Last Friday we had a Labour Members meeting based all around Europe. With a Panel of distinguished speakers, including Brian Watson MEP, Kier Dillon, a Union rep (whos’ name I have forgotten, apologies) and ex MEP Glyn Ford. The common theme between them was the passion they showed for Europe and the need for the UK to continue its membership. Personally I am an Euro-sceptic, given our position I don’t believe that membership of Europe is as necessary as is made out, however this discussion did give me some food for thought, but have I changed my mind?
I’m not against Europe, but I’m not convinced that it is essential for us to be as tied in as we are, what actual real advantage do we see? It is an expensive membership, firstly in real money terms and in the burden from the European Courts as well as the position of not being in the Euro, makes life ‘interesting’ to say the least.
That said, we have had some business arrive in the UK mainly because we are members of the EU so that counts for something.
What interested me about what Brian Watson said was the ability to look at Europe from the Socialist agenda and while my views on businesses aren’t exactly the main stream in the Labour Party, I do think it was a persuasive argument to use the position to try and send the message that the application of fairness and progressive rights is a just and right thing to do.
There is discussion around the need for Britain to remain to do trade with European members, but I’m not convinced with that argument, nothing would really change! We all still need to trade. However, I do believe the much maligned ECHR has provided a truly valuable service and should be supported. (And that is from reviewing real cases, not just the Daily Mail take on them).
Another concern of mine was the “Robin Hood Tax”, the idea that a small levy (0.05%) would be applied to any transactions which is aimed at deterring speculative investment. While on the face of it, it would work, however there are two holes, what is to stop Europe being bypassed and the world to just ignore us because of this tax.

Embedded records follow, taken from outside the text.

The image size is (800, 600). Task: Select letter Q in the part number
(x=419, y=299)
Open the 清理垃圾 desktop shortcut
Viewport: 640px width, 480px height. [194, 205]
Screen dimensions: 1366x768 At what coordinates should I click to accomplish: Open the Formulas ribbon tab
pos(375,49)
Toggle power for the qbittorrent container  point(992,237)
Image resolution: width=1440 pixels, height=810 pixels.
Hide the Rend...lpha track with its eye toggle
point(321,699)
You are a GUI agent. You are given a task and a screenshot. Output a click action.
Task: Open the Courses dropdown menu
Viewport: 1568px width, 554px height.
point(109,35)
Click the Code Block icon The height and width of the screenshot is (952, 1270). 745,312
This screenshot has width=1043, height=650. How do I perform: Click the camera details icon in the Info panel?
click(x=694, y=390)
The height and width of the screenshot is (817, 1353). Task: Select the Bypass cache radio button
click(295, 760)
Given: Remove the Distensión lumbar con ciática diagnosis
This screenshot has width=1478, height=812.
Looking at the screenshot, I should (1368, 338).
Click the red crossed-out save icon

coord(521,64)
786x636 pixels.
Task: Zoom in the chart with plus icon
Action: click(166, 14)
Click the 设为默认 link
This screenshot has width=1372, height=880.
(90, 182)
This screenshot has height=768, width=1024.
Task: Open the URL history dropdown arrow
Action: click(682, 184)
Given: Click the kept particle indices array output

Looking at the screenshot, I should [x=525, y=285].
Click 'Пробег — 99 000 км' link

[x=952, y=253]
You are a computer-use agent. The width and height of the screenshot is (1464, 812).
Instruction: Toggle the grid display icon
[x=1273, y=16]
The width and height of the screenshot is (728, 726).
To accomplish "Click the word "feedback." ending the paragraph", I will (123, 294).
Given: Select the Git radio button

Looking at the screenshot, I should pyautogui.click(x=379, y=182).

Secondly, the receiver of the funds should be the country in which they are incurred, not just the EU central bank!
My main criticism was for the Party itself though. If we are to take Europe more seriously then we need the Party to take is more seriously. If I am to include European information in my engagement work, then the Party need to get that information to me, in the same way as it gets national information to me. I get the distinct impression that the Westminster bubble isn’t too concerned with their European comrades, but they should be, they need to lead by example and push the wider message.
So am I convinced about needing European Membership, well on the face of it, no I’m not! But I do wholeheartedly agree that if Europe changed the way it worked to be more inclusive, a more coherent force for good and a driver for business, then yes I would be all for it. The implication there is that to change it, we need to do it from. the inside, therefore we need to be in the room and not outside it, therefore ongoing membership is a necessity for change.